Qual era lo stato d’animo del generale e della giovane moglie, pochi giorni prima dell’eccidio? Bastano le parole dette al telefono alla madre da Emmanuela: «Non posso venire a Milano, non voglio lasciare Carlo nemmeno per un momento, chi lo salverebbe? Siamo dimenticati, mamma, da chi ci dovrebbe tutelare». 
Gli assassini del generale, della moglie e dell’agente sono stati condannati. Ma si tratta dei macellai. Mancano le menti raffinatissime, per dirla con le parole di Giovanni Falcone
Chi ha tradito Dalla Chiesa? Quale conto hanno fatto pagare al generale sabaudo mandato nella terra degli infedeli? 

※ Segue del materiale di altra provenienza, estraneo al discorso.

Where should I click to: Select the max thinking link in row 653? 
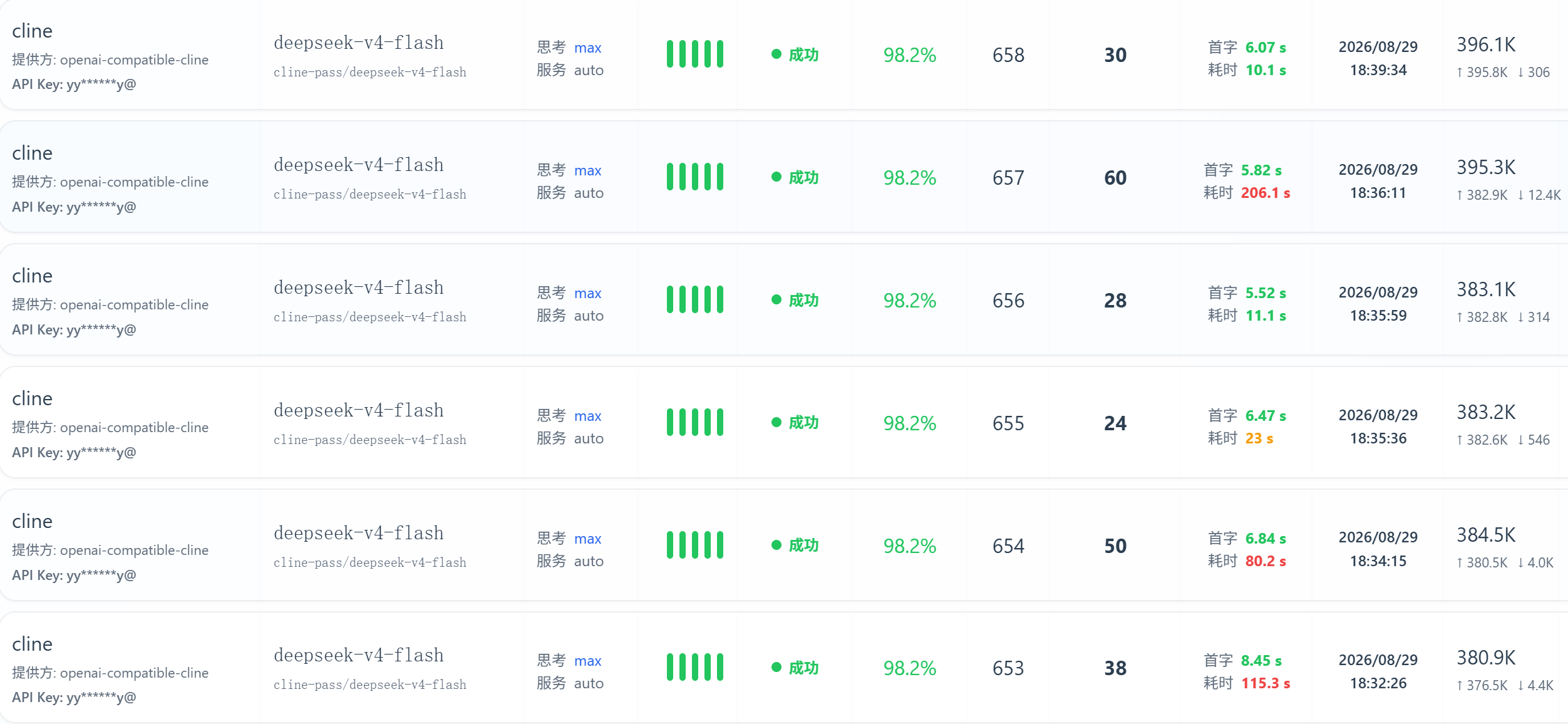(587, 661)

Persino la Chiesa siciliana, solitamente cauta, nel giorno dei funerali usò parole di fuoco e puntò il dito sul potere ignavo: «Mentre a Roma si discute sul da farsi, Sagunto viene espugnata», gridò il cardinal Pappalardo dal sagrato della basilica di San Domenico.
Fu solo mafia? Oppure il «conto» inglobava anche i segreti del sequestro Moro e di quel grumo conseguente, conosciuto alle cronache come l’affaire del giornalista Mino Pecorelli? Certo, dopo trent’anni è difficile andare a rovistare nei pozzi neri, forse andava fatto subito. Ma una coincidenza va sottolineata, al di là di ciò che hanno raccolto le indagini: Moro, Pecorelli e Dalla Chiesa sono vicende caratterizzate da una non frequente «sinergia» tra mafia e terrorismo. La mafia siciliana ha ucciso (chissà perché?) il giornalista molto intimo dei Servizi, è stata coinvolta nel tentativo di salvare Aldo Moro prigioniero delle Br e ha pianificato ed eseguito l’assassinio del generale. 
Come una vera agenzia del crimine al servizio di altri.